This tutorial is in 2 parts. The first part will only deal with the applique of Christmas designs and the next tutorial will deal with the stitching of the lettering and putting everything together. The bunting is about 140 inches long.
- Download free Christmas vectors (zip) from Spoongraphics for your applique
- Download my bunting template (pdf). When cutting this pattern add 1¼ all around for seam allowance
- assorted scrap fabric in white and red for the applique. Use fabrics that will have enough contrast so the design shows through
- assorted scrap fabric in white, green and red for the triangles
- lightweight fusible interfacing for the flags
- black thread
- felt scraps in beige
- stranded cotton in beige
- double sided interfacing for the applique
You can choose how much of the design you want to applique. Below you will find a close up picture of each flag where you can see what parts of each drawing I chose to fuse and applique.

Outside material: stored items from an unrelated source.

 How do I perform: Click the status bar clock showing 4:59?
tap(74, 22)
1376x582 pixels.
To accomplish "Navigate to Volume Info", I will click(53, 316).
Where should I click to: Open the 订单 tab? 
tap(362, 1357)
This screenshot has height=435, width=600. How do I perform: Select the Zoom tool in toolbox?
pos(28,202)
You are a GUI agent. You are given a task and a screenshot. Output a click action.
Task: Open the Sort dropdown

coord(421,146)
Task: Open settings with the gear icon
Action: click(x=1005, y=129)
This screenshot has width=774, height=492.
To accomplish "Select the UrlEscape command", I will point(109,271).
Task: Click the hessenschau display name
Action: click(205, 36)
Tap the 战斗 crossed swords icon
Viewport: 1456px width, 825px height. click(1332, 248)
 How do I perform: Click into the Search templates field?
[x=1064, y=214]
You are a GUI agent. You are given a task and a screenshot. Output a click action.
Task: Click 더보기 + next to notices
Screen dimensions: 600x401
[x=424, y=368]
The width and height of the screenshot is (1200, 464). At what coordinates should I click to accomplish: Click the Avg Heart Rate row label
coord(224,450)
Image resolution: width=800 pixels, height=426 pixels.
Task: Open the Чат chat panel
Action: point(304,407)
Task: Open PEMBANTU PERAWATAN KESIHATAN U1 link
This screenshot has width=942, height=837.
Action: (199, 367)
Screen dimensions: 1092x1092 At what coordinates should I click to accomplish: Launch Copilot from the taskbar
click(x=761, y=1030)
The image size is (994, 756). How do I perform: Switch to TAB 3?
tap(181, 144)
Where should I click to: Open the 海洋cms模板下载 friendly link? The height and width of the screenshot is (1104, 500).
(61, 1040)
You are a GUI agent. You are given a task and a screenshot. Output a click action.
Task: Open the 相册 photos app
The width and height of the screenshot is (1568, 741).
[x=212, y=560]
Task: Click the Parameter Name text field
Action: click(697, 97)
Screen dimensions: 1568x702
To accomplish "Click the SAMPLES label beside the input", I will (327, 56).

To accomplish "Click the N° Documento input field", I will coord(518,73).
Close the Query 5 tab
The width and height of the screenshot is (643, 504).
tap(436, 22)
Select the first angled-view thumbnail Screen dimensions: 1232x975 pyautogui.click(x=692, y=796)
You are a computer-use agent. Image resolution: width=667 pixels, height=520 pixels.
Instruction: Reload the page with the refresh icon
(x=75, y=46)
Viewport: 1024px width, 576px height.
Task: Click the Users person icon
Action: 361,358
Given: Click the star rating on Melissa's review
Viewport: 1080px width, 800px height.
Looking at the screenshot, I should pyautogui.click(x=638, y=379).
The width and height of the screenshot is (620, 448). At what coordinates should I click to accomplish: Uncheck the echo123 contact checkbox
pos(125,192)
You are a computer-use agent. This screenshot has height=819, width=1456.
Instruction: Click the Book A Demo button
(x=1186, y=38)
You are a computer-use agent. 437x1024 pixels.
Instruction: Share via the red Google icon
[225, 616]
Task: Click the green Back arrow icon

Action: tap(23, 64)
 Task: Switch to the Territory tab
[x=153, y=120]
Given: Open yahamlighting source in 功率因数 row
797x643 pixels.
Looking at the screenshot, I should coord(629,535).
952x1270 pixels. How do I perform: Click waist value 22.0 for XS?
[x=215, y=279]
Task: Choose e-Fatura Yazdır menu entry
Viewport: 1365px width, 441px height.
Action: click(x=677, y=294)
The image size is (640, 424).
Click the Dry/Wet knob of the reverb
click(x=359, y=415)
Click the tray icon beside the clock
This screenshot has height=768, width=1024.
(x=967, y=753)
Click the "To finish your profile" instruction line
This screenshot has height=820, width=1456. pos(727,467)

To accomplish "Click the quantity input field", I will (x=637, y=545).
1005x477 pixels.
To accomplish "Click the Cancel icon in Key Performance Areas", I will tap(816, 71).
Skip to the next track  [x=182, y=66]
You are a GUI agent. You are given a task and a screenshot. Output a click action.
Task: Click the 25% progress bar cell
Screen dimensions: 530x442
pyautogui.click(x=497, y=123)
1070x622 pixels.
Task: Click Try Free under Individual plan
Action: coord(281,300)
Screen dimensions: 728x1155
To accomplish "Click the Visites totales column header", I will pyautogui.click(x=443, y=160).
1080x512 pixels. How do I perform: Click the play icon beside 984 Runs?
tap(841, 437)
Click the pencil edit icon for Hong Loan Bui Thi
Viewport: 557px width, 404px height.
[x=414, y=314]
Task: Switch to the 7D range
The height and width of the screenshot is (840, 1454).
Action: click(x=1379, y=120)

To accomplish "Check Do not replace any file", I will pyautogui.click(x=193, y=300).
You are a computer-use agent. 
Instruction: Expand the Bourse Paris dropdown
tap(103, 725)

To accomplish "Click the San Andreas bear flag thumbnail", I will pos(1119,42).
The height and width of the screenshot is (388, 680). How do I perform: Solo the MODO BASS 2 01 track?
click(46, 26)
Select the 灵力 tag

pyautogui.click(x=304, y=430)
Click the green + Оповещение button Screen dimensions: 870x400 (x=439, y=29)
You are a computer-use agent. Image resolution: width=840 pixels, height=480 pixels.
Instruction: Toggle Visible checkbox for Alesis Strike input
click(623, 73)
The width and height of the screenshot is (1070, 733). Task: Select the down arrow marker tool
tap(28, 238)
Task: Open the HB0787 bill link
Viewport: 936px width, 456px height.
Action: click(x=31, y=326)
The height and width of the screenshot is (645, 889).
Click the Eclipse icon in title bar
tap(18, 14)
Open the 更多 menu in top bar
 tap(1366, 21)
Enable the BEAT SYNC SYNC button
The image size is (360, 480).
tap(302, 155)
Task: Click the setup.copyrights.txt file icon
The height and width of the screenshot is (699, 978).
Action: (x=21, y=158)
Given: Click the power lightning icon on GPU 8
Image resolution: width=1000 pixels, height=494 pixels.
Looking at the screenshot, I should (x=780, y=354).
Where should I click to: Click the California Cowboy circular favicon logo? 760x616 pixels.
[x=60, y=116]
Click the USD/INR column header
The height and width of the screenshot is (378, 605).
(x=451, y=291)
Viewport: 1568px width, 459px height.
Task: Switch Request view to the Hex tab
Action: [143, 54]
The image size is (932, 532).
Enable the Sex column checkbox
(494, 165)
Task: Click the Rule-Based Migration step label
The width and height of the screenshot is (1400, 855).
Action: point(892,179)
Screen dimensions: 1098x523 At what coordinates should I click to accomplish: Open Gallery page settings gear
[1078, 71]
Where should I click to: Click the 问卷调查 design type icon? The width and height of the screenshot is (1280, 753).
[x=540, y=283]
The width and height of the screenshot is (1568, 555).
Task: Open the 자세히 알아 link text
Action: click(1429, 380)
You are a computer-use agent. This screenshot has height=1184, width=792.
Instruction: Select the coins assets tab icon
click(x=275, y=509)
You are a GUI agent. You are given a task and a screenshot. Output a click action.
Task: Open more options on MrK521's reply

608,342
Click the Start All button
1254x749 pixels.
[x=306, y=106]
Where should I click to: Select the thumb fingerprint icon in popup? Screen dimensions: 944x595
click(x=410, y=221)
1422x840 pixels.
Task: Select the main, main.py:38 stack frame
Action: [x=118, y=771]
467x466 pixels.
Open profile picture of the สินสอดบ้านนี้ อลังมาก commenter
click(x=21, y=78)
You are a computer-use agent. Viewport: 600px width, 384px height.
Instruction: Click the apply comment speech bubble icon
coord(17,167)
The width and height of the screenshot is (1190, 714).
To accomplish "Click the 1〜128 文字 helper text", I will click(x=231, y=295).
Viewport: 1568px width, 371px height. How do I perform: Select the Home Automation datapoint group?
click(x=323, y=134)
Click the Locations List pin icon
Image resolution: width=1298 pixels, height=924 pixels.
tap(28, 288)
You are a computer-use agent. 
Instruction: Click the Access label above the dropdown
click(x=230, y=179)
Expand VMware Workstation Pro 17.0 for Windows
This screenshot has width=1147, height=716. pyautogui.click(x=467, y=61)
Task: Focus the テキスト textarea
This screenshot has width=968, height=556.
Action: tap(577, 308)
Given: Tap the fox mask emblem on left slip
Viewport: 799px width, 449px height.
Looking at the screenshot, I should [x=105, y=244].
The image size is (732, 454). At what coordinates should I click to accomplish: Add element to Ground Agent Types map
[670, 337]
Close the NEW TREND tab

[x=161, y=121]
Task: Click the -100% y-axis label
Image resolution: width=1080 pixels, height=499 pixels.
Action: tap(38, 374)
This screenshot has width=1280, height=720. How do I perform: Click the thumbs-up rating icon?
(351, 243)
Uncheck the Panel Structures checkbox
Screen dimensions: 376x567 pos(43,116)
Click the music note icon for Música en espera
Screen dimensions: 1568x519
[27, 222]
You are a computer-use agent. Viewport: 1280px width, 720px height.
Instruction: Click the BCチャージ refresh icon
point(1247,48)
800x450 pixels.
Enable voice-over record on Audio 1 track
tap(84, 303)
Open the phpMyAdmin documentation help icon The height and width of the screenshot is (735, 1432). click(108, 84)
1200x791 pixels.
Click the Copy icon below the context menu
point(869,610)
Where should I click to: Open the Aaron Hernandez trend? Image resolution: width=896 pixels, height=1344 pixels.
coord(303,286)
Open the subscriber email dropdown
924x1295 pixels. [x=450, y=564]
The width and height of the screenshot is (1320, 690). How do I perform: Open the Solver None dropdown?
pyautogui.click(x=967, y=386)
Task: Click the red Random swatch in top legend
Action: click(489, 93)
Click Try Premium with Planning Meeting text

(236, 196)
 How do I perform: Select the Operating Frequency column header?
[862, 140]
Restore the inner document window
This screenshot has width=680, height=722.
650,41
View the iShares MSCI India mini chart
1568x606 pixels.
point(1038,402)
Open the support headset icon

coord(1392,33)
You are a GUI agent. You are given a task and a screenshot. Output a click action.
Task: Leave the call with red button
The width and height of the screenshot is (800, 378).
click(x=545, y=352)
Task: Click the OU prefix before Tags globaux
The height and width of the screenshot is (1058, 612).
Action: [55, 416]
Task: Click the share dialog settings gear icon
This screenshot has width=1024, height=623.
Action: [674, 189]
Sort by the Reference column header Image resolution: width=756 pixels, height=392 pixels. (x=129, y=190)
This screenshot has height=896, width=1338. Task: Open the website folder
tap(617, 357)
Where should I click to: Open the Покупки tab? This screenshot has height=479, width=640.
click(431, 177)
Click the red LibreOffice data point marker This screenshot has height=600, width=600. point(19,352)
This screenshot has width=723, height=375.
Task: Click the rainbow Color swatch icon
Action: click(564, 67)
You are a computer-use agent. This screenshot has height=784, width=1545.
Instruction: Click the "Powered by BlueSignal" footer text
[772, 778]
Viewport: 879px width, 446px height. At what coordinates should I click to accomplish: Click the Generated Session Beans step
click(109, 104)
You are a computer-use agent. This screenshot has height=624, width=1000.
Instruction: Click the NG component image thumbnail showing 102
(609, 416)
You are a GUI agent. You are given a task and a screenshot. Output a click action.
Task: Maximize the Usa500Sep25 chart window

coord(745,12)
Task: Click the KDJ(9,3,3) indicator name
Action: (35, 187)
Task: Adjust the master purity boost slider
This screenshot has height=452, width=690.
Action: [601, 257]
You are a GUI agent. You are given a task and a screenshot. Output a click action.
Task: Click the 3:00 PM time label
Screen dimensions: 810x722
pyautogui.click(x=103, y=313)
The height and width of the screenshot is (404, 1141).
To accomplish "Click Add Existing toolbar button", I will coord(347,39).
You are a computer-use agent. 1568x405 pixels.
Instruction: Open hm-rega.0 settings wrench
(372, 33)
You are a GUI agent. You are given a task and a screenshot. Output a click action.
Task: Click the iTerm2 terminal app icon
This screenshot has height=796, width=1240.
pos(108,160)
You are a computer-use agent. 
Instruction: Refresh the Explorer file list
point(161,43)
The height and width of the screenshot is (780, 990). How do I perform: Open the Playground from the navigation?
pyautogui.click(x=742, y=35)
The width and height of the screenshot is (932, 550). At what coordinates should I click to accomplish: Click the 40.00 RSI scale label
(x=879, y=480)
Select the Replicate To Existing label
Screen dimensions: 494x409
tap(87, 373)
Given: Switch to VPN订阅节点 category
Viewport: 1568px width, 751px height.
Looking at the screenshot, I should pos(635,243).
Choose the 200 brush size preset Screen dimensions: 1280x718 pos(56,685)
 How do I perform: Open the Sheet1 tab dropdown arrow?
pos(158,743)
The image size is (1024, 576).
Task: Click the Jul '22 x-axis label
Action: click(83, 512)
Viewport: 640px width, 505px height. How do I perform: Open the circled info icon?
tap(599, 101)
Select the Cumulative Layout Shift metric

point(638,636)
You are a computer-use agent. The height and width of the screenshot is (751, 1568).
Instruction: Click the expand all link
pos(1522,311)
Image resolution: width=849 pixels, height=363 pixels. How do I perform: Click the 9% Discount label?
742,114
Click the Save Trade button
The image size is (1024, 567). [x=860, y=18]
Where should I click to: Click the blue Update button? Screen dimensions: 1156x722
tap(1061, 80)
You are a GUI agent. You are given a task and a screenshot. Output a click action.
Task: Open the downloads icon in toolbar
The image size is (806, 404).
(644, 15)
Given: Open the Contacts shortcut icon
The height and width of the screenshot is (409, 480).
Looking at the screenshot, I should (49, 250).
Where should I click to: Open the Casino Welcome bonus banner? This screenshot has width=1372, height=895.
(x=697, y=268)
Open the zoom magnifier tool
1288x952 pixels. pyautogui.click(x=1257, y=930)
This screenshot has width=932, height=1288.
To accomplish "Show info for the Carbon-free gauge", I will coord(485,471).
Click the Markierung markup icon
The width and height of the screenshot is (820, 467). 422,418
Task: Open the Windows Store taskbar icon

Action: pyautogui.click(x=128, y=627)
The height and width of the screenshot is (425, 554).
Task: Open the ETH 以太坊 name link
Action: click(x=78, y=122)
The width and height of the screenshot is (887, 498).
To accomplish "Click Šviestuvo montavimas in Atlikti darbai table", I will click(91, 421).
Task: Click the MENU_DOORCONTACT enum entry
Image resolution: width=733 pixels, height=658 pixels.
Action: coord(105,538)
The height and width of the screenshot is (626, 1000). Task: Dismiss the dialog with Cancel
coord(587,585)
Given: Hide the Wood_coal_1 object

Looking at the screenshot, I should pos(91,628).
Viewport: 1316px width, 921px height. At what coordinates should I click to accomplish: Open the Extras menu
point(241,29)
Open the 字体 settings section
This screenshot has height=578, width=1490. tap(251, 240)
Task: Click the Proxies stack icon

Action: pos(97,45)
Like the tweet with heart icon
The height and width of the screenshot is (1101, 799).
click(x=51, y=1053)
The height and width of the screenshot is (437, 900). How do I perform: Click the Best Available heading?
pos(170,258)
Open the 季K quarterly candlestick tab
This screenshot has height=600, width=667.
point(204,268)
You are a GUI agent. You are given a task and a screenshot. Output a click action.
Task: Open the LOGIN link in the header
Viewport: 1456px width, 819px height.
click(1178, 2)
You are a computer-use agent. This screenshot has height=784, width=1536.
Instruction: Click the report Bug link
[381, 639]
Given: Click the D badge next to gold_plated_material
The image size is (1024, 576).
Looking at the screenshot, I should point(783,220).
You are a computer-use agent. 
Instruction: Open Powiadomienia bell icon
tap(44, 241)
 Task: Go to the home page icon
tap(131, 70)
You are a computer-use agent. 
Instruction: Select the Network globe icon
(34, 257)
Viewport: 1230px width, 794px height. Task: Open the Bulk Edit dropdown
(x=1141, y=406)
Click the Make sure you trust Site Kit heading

Tracing and fusing the applique
Trace the applique on to the double sided interfacing. I only used interfacing for cotton fabrics. The felt pieces weren’t fused, just pinned in place and stitched by hand.
Cut each shape roughly leaving some space around each shape and fuse to the fabric, then to the triangles following the manufacturer’s instructions. I used Heat’n Bond, the light variety.
After ironing, cut each shape and place on the flag. Place all shapes together and fuse at once.
Draw the eyes, the snowman buttons and any other lines you will be stitching along.
After the fabric is fused, cut the felt pieces and stitch to the design. See the picture below for an example. Notice where I have drawn some lines on the reindeer legs.
Now iron on the lightweight fusible interfacing to the back of the triangle. The interfacing will make the bunting sit better but it will also act as stabiliser for the applique.
Now the fun part starts. Using black thread stitch all around the applique edges as in the original paper sketches. Don’t worry if your lines aren’t straight, mine are pretty rough. This is the first time I’ve used this technique so it was expected. Go around each line at least twice. I used the darning foot but didn’t lower the dogs so I could move the fabric enough. I found that I didn’t have so much control with the dogs down.
You will end up with a lot of threads at the end of it. Just cut them close to the fabric.
All done. I must admit I was a bit scared it would turn out to be a disaster but I quite like the result.